Selling real estate often raises questions about how to legally save on long-term capital gains tax. A common query is whether the profits from selling two separate residential units can be combined to purchase one new house while still qualifying for the Section 54 exemption under the Income Tax Act.
The Case in Focus
In one instance, a taxpayer built a stilt plus four-storey residential building and later sold two floors to different buyers.
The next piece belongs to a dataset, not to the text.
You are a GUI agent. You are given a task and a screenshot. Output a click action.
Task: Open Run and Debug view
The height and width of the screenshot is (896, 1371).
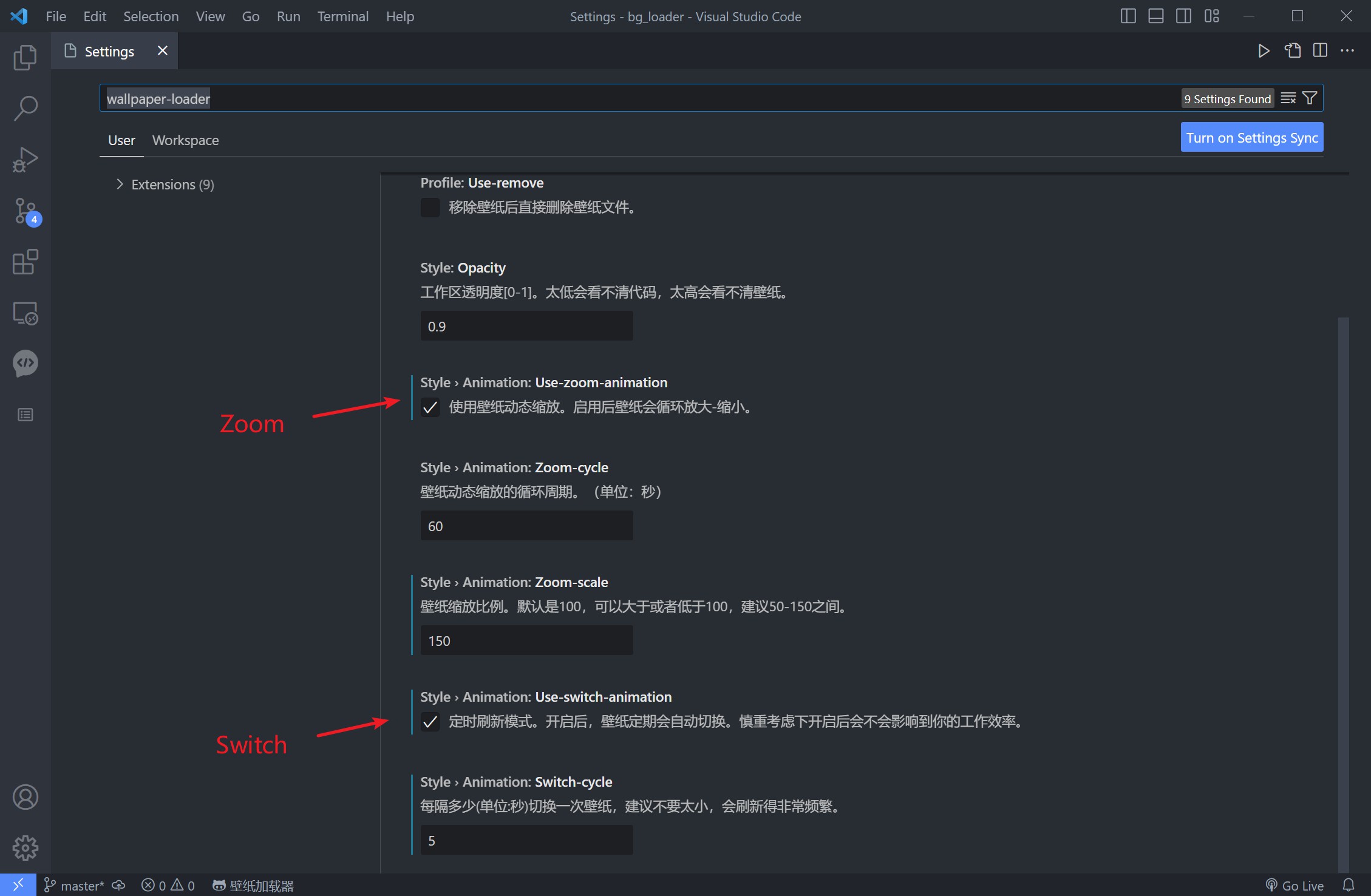point(25,160)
The proceeds from both sales were deposited into separate Capital Gains Accounts in a public sector bank.
The question arose — can these combined funds be used to buy a single residential property without losing the Section 54 benefit?
What the Law Says
Section 54 of the Income Tax Act, 1961, provides relief from long-term capital gains tax if:
- The seller is an individual or HUF,
- The original asset is a residential house, and
- The proceeds are reinvested in another residential property in India.
The timelines are as follows:
- Purchase: within 1 year before or 2 years after the sale.
- Construction: within 3 years after the sale.
A special provision also allows investing the gains from one property (up to ₹2 crore) into two new houses, though this benefit can be used only once in a lifetime.
Expert Opinion
Tax experts clarify that the law does not prohibit combining gains from more than one sale, as long as the conditions of Section 54 are met.
According to Moneycontrol’s Ask Wallet Wise, since both sold units were residential and the gains were deposited in Capital Gains Accounts, the taxpayer is eligible to combine both amounts to purchase a single new home and still claim full exemption.
Final Verdict
Yes, capital gains from the sale of two different residential floors can be merged and invested in one new property to claim Section 54 exemption, provided:
- Both sold assets were residential,
- The investment is made within the allowed time frame, and
- The new house is purchased or constructed in India.